(Item-locating records)
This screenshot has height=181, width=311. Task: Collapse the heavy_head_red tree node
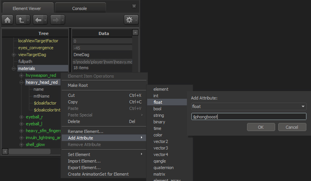pyautogui.click(x=22, y=83)
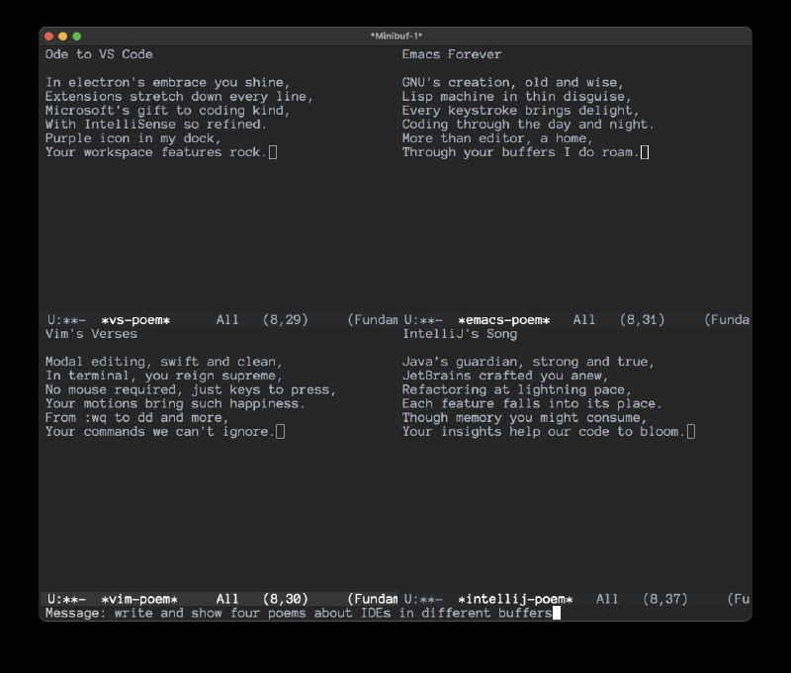Select the *intellij-poem* buffer name in mode line
791x673 pixels.
point(515,599)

AIM OF THE TASK ▸
Extract all of the material above line by line, word for word, and leave the pictures out of your answer.

EXERCISE SOLUTION ▸
This screenshot has height=181, width=311. Task: Collapse the heavy_head_red tree node
pyautogui.click(x=22, y=83)
Select the *intellij-poem* buffer name in mode line
791x673 pixels.
point(515,599)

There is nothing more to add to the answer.